I nodded. “And now Hersch does, too.”

She staggered away from me, her heavy footfalls crunching in the snow. A sudden gust tugged at the hem of her coat, fluttering it around her thighs. Her back to me, I heard her voice, but the wind carried off the word.

“How much do you know?” I asked again.

She shook her head, wouldn’t turn back.

I glanced at my parents’ graves, pulling in a hard breath through my nose.

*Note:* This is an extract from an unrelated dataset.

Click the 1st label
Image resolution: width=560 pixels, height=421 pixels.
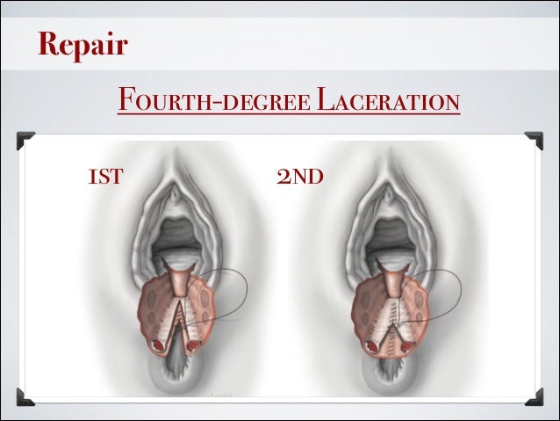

The winter chill burned the insides of my nostrils and carried a metallic scent like cold steel. Then I marched up to Sheila, put a hand on her shoulder, and gently turned her around to face me.

Tears rolled in the grooves on her face. Up close, I noticed the jaundiced hue to her eyes. How much of her share of the inheritance had she washed away with drink?

I felt like I stood at the edge of a precipice. The deepest, darkest water breaks against the rocks, like giant dinosaur teeth, below. I could jump. Could plunge into the dark sea and immerse myself in whatever secrets it held. But I had to clear the rocks. This jump could kill me.

“Did you know about the baby selling?”

She scowled. “Of course not.”

“Did you know about my daughter?”

She inched back, drawing trenches in the snow with her heels.

My throat swelled. My face grew tight. “No, Sheila. No.”

“I didn’t know he would…sell her.”

Flakes of snow caught in my eyelashes. When I blinked them away, their melted remains felt like tears. “What
did
you know?”

“That Autumn was pregnant. That you were the father. And that neither of you were ready for such a responsibility.”

“You were in on it?”

“We had long stopped seeing each other, but he came to me when he found out. Asked my advice.”

Each word she spoke felt like a hammer strike to my chest. I could hardly breathe. “Your advice was what? Keep it secret then sell her off to the highest bidder?”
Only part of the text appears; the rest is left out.